▸ **INFORMATION SUPPLIED**:
--------------------------------

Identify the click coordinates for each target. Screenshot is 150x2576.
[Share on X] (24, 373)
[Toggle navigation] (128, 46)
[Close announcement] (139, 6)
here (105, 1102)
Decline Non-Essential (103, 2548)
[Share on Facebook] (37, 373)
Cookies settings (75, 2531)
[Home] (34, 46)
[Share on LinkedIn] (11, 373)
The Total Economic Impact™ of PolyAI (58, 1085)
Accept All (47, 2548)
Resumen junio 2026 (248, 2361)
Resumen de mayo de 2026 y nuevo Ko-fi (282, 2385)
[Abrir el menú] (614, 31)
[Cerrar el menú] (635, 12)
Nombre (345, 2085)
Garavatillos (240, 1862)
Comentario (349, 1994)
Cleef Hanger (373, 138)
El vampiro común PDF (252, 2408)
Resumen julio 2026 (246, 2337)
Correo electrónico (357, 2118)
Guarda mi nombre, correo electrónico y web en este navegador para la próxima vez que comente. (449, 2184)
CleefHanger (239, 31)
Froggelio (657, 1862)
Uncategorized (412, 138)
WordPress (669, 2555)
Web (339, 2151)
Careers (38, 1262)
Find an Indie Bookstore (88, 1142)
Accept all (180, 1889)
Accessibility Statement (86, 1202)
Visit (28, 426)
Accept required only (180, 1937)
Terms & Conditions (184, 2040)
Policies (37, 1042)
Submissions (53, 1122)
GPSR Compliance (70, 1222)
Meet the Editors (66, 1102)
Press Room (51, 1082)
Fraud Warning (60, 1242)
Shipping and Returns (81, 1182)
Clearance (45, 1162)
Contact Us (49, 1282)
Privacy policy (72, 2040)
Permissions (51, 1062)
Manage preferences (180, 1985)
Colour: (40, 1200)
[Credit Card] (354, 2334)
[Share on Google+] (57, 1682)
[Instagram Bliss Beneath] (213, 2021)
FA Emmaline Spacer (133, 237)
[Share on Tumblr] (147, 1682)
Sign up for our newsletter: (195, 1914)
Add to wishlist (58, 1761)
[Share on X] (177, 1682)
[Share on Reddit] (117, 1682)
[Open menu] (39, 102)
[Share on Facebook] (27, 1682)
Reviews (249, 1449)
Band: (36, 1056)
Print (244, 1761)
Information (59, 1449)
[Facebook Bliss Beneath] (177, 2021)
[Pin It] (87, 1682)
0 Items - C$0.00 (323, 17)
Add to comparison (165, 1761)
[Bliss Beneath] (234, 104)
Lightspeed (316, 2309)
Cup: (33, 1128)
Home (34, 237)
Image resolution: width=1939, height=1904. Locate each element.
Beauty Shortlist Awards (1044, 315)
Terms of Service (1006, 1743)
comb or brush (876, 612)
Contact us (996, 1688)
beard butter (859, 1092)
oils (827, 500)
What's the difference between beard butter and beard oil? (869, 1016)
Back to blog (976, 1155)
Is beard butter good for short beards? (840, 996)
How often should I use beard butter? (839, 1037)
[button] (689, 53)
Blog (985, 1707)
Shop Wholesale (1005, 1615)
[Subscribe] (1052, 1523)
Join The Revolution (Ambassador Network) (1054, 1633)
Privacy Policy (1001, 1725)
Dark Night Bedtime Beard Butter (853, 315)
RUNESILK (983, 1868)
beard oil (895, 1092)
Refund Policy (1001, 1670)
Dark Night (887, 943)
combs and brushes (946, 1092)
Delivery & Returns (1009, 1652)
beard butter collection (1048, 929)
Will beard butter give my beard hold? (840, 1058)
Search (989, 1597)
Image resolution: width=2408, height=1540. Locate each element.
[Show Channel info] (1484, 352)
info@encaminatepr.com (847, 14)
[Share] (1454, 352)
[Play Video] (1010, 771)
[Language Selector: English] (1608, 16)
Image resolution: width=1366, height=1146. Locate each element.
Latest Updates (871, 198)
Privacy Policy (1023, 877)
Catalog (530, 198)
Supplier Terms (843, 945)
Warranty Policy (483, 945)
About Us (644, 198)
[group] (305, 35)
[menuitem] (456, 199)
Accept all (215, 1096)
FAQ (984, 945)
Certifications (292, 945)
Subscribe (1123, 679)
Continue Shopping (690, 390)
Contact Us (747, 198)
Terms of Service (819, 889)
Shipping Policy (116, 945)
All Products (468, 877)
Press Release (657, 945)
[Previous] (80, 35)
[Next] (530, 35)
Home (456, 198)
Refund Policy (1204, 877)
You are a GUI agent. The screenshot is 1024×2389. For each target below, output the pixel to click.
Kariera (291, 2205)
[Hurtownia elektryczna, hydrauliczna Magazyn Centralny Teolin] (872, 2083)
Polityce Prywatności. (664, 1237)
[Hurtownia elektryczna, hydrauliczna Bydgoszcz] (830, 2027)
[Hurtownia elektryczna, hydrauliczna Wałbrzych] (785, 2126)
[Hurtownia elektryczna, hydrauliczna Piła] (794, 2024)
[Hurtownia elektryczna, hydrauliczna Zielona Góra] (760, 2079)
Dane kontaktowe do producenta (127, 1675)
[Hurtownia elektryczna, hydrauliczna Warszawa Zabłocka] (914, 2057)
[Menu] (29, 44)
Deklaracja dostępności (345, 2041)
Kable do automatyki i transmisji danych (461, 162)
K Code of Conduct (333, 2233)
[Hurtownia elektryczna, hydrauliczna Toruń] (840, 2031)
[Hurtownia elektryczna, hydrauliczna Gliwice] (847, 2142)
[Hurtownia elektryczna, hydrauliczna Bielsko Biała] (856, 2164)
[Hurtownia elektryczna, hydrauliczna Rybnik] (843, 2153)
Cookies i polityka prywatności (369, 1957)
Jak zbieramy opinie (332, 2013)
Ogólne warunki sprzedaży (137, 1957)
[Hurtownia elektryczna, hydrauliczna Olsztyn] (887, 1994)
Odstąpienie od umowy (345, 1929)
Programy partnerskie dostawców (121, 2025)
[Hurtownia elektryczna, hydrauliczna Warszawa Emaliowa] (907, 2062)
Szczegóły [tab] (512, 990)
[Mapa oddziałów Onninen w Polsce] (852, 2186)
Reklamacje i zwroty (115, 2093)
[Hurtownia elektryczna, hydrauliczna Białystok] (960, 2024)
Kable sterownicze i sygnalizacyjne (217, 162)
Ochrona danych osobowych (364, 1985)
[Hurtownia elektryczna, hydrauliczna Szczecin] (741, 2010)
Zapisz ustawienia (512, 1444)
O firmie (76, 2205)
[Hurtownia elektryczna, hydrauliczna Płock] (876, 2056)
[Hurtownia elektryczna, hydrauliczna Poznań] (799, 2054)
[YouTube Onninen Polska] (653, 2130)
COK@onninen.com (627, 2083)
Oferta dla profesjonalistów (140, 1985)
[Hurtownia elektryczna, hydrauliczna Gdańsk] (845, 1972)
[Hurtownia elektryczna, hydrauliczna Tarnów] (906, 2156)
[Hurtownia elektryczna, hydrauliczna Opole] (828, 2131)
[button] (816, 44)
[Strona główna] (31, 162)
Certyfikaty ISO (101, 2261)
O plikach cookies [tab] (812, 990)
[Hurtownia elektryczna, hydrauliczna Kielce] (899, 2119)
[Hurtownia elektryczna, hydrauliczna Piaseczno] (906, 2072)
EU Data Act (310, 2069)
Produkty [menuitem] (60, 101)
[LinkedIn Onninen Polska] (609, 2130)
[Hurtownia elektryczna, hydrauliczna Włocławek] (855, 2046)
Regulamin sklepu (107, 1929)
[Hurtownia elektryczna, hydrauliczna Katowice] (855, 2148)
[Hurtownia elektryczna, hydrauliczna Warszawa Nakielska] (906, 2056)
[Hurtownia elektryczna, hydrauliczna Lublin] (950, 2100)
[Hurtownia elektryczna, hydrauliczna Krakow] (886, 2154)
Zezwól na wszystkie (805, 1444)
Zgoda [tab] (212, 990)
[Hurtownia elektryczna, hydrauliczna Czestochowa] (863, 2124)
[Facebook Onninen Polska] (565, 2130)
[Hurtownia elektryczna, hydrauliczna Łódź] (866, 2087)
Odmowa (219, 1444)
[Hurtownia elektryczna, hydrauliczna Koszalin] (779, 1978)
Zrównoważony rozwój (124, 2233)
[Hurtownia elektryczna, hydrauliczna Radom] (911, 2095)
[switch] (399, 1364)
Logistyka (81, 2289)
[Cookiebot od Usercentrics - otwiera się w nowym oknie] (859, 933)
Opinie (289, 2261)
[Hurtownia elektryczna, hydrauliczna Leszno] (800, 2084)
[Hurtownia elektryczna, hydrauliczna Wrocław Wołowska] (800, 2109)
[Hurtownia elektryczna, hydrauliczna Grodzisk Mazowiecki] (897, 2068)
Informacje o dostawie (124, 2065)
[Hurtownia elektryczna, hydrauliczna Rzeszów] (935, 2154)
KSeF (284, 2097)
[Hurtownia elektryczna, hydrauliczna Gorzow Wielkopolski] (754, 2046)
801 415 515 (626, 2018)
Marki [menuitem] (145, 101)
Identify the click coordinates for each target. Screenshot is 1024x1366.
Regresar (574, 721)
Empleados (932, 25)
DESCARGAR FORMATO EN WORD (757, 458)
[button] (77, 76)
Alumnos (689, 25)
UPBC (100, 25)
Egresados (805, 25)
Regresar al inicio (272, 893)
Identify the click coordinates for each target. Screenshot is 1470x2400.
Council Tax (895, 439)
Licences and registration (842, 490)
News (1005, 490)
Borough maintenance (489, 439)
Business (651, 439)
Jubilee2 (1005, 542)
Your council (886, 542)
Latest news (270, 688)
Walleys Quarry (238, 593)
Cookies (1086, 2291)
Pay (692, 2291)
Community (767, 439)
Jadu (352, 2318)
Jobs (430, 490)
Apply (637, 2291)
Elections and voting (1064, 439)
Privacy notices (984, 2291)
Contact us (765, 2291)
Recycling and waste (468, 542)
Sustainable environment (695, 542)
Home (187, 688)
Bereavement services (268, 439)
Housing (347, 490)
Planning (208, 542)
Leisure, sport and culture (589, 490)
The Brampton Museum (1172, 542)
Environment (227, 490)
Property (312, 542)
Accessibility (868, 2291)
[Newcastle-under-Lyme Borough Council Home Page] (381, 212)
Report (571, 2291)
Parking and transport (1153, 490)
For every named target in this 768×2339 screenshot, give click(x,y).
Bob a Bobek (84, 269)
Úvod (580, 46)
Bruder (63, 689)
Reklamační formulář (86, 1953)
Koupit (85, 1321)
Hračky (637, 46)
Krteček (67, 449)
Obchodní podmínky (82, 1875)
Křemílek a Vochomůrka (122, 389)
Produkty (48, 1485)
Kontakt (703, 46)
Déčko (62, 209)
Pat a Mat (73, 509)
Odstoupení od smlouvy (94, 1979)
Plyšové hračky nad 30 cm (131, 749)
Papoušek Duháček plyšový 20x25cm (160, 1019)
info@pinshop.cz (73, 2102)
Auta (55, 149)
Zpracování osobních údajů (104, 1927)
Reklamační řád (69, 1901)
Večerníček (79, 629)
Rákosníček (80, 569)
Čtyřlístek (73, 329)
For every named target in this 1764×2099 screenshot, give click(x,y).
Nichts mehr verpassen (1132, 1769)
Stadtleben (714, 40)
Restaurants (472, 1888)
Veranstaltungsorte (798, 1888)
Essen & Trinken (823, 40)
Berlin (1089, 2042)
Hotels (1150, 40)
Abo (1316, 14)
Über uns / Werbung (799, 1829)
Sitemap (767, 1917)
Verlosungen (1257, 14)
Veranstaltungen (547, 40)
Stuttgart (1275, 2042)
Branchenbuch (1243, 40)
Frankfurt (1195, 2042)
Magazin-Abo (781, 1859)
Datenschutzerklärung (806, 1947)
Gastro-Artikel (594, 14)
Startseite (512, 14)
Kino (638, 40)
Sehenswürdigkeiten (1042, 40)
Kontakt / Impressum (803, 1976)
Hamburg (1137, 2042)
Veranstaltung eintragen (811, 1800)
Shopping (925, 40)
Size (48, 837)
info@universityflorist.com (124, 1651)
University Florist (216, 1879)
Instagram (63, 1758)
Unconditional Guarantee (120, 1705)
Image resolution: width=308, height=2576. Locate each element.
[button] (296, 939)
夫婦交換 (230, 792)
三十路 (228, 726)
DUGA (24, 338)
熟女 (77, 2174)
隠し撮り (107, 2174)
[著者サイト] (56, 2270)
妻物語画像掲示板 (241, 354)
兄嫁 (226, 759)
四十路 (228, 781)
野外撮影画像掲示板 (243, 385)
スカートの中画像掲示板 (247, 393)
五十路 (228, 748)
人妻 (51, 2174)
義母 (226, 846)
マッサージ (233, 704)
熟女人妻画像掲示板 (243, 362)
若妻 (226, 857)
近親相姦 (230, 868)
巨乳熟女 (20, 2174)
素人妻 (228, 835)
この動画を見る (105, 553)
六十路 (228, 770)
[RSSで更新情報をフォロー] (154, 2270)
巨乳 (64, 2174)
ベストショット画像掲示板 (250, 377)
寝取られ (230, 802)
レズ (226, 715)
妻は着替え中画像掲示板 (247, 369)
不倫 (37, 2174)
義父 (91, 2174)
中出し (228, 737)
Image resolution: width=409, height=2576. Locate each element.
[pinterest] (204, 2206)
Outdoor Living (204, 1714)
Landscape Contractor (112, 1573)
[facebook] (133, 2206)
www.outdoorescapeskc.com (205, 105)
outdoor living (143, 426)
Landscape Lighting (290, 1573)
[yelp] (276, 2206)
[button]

--------------------------------

▸ **TASK REQUIREMENTS**:
Print, please, the lines above from the very first through the one that holds "Correo electrónico (357, 2118)", both included, word for word and with nothing else.

▸ **SOLUTION TO THE EXERCISE**:
Identify the click coordinates for each target. Screenshot is 150x2576.
[Share on X] (24, 373)
[Toggle navigation] (128, 46)
[Close announcement] (139, 6)
here (105, 1102)
Decline Non-Essential (103, 2548)
[Share on Facebook] (37, 373)
Cookies settings (75, 2531)
[Home] (34, 46)
[Share on LinkedIn] (11, 373)
The Total Economic Impact™ of PolyAI (58, 1085)
Accept All (47, 2548)
Resumen junio 2026 (248, 2361)
Resumen de mayo de 2026 y nuevo Ko-fi (282, 2385)
[Abrir el menú] (614, 31)
[Cerrar el menú] (635, 12)
Nombre (345, 2085)
Garavatillos (240, 1862)
Comentario (349, 1994)
Cleef Hanger (373, 138)
El vampiro común PDF (252, 2408)
Resumen julio 2026 (246, 2337)
Correo electrónico (357, 2118)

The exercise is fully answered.